Many musical offspring have faltered under the pressure of trying to live up to the level of greatness once bestowed on their popular progeny. Stephen "Raggamuffin" Marley has refreshingly bucked those odds, and has in fact, become a modern-day legend of reggae music in his own right, and has done so for now more than three decades.
What has been a big influence for the eight-time Grammy Award winner is the lesson imparted by his deceased famous father, the legendary Bob Marley: "Do it for the love and not the fame," Stephen Marley says.
The third child of Bob and Rita Marley, the 42-year-old Stephen Marley has embarked on an American tour that stops at the Mesa Amphitheatre Thursday night and will unveil tracks from his soon-to-be released fourth solo effort Revelation Pt. 2 - The Fruit of Life, the anticipated follow-up to the highly successful Grammy award winning 2011 album, Revelation Pt. 1 - The Root of Life.

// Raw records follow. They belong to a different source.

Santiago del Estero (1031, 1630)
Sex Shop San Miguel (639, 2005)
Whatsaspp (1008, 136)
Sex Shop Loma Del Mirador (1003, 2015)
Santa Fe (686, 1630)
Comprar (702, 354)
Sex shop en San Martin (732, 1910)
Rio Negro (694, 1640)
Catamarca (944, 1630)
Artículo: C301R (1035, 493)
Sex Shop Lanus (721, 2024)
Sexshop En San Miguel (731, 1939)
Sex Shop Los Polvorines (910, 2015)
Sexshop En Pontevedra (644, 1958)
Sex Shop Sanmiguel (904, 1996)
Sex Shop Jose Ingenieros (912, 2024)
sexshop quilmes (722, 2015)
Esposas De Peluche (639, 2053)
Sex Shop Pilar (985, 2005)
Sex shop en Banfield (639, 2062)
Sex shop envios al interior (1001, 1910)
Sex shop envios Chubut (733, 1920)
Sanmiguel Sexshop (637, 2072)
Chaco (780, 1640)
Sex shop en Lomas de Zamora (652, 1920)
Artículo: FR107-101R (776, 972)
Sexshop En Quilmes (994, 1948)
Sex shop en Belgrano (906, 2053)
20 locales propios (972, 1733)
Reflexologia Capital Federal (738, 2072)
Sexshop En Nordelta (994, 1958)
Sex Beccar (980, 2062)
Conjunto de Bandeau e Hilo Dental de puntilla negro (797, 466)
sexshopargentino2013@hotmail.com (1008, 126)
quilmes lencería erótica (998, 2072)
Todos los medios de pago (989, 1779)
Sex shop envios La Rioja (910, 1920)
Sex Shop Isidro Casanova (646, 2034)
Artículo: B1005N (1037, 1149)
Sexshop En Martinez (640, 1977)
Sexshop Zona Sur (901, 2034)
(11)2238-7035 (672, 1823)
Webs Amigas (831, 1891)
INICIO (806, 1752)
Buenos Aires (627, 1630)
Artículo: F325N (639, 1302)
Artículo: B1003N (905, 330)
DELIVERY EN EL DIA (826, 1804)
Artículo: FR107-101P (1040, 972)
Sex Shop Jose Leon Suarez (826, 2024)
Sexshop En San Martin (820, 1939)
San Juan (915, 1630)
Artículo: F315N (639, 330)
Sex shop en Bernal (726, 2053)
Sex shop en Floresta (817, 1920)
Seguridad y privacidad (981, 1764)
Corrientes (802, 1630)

He will be joining Slightly Stoopid and Cypress Hill on the Summer Sessions 2014 Tour. The tour, which also includes NOFX and G. Love & Special Sauce on select dates, began earlier this month in Eugene, Oregon, and wraps up mid-August in Boca Raton, Florida.
No strangers to the live stage, the young "Ragga" and his siblings would dance on stage at their father's shows when they were toddlers. And as if his birth was part of some pre-destiny, it was to accomplish one thing.
"I was born with a mission and purpose to free people's mind and soul with music," Marley explains.
Marley has followed in his father's footsteps in creating a music that applies one basic, central theme of universal love and understanding. Marley has passed that same basic concept on to his son Jo Mersa, an up-and-coming performer himself.
With Revelation Pt. 2 - The Fruit of Life on the family label, Ghetto Youth International, Marley's latest opus has received very favorable pre-release press, as Marley continues to expand the boundaries of hip-hop-influenced reggae. Hypnotic numbers like "Rock Stone," injected with guest vocals from dancehall giant Capleton and prolific reggae artist Sissla Kalonji, and containing and EDM-infused outro, push the album into new sonic territory. And joining Stephen are guest artists such as Rick Ross, Mr. Fugee, Wyclef Jean and Busta Rhymes along with Marley brothers Damien "Jr Gong" and Ky-mani.
When you are as well-respected and known in music circles, it is easy to gather a line-up of celebrity musicians, but why this group, particularly?
"They are all masters of their art and brought different dimensions to the project," replied Marley, who worked with Capelton, Mos Def, Wale, Buju Banton, and Melanie Fiona on Revelation Pt. 1 - the Root of Life.
Though the new album leans on hip-hop and even ventures into EDM, Fruit of Life still uses reggae as the flagship for all cuts. "Part 1 was a roots reggae record, and this one incorporates different genres of music with reggae," explains Marley. "As a creative being, I enjoyed being able to bring it all together."
Not content to simply produce an album of reggae blended with hip-hop, Marley recruits Kingston dancehall singer Busy Signal on "You and Me Attract."
"I enjoy fusing music. EDM and those types derived from dub, which originated in Jamaica," says Marley, who lives in Miami and was born in Wilmington, Delaware. And despite his affinity to live in the U.S., Marley says that it has not kept him disconnected from his true Jamaican roots.
"If a lion is born in a horse stable it doesn't make him a horse," Marley says. "He is always a lion."
Marley is very connected with his siblings and onetime childhood bandmates Ziggy, Cedella and Sharon, who played together in the Melody Makers group back in 1979. The group landed three Grammys during the band's tenure of 1979-2001, thus reaffirming their inherited talents were for real.
There are many who want nothing more than to see a reunion of sorts for the Melody Makers, and Stephen is one, and certainly doesn't dismiss the notion.
"Well we are not divided, so everyday there's a union ... with that, all else is possible," Marley says, without affirming a specific reunion time table.
In the meantime, Marley continues his journey of spreading love through song and providing assistance to various charitable organizations that assist at-risk youth, the poor, and the needy. And for all the Marleys, it is a process of paying it forward.
"We love to uplift and shed light; giving is a great part of that as members of the human family," Stephen says.